Plant-wide analysis — multi-area ProcessModel
Large plants are usually split into multiple ProcessSystem areas (separation, compression, utilities, export) and composed in a ProcessModel. The exergy report aggregates automatically, labelling each entry with its area name.
import neqsim.process.processmodel.ProcessModel;
ProcessModel plant = new ProcessModel();
plant.add("Separation", separationArea);
plant.add("Compression", compressionArea);
plant.add("Export", exportArea);
plant.run();
ExergyAnalysisReport report = plant.getExergyAnalysis();
// Top-10 hotspots across the entire plant:
for (ExergyAnalysisReport.Entry e : report.getTopDestructionHotspots(10)) {
System.out.printf("%-20s [%s] %.2f kW%n",
e.getName(), e.getArea(), e.getExergyDestructionJ() / 1000.0);
}
// Aggregate destruction by area:
Map<String, Double> byArea = report.getDestructionByArea("kW");
// Aggregate by equipment type:
Map<String, Double> byType = report.getDestructionByType("kW");
// Serialise for dashboards / reports:
String json = report.toJson();
getTopDestructionHotspots(0) or any n ≤ 0 returns the full sorted list.
API reference
ProcessSystem
| Method | Purpose |
|---|---|
getExergyChange(String unit) |
Net exergy change using the system’s surrounding temperature |
getExergyChange(String unit, double T0) |
Net exergy change at specified $T_0$ (K) |
getExergyDestruction(String unit) |
Total destruction across all units (= $T_0 \sum \dot{S}_{\text{gen}}$) |
getExergyDestruction(String unit, double T0) |
Same, at specified $T_0$ |
getExergyAnalysis() |
Build structured ExergyAnalysisReport |
getExergyAnalysis(double T0) |
Same, at specified $T_0$ |
ProcessModel
| Method | Purpose |
|---|---|
getExergyChange(String unit) |
Plant-wide sum across all areas |
getExergyDestruction(String unit) |
Plant-wide destruction |
getExergyAnalysis() |
Combined report with area tag on every entry |
ExergyAnalysisReport
| Method | Returns |
|---|---|
getEntries() |
All entries (unit, type, area, change, destruction) |
getTopDestructionHotspots(int n) |
Top-n entries sorted descending by destruction (n ≤ 0 returns all) |
getTotalExergyDestruction(String unit) |
Sum of destruction, converted |
getTotalExergyChange(String unit) |
Sum of change, converted |
getDestructionByArea(String unit) |
Destruction grouped by area |
getDestructionByType(String unit) |
Destruction grouped by equipment type |
toString(String unit) |
Ranked human-readable table |
toJson() |
JSON string for dashboards / results.json |
ProcessEquipmentInterface
Every equipment class now supports:
double d_J = unit.getExergyDestruction("J");
double d_kW = unit.getExergyDestruction("kW");
double d_T0 = unit.getExergyDestruction("kW", 293.15);
The default implementation uses $T_0 \cdot \dot{S}_{\text{gen}}$ from the equipment’s entropy production, clamped at zero.
Python example
from neqsim import jneqsim
plant = jneqsim.process.processmodel.ProcessModel()

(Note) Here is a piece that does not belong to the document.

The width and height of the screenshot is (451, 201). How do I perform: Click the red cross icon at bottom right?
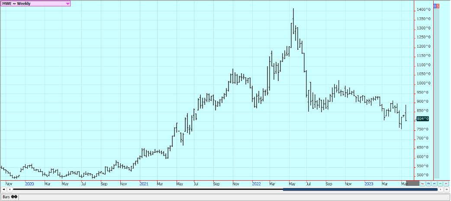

plant.add("Compression", compression)
plant.add("Export", export)
plant.run()
report = plant.getExergyAnalysis()
print(report.toString("kW"))
hotspots = list(report.getTopDestructionHotspots(5))
for e in hotspots:
print(f"{e.getName():<20} {e.getArea():<12} {e.getExergyDestructionJ()/1000:.2f} kW")
# Export structured JSON (e.g. for results.json in the task-solving workflow)
with open("exergy.json", "w") as f:
f.write(str(report.toJson()))
Using exergy results in task reports
The JSON from report.toJson() is well-suited for embedding in task results.json:
import json
results["exergy"] = {
"T0_K": 288.15,
"total_destruction_kW": plant.getExergyDestruction("kW"),
"by_area_kW": dict(report.getDestructionByArea("kW")),
"by_type_kW": dict(report.getDestructionByType("kW")),
"hotspots": json.loads(str(report.toJson()))["entries"][:10],
}
Downstream the task report generator can render these as tables and tornado charts.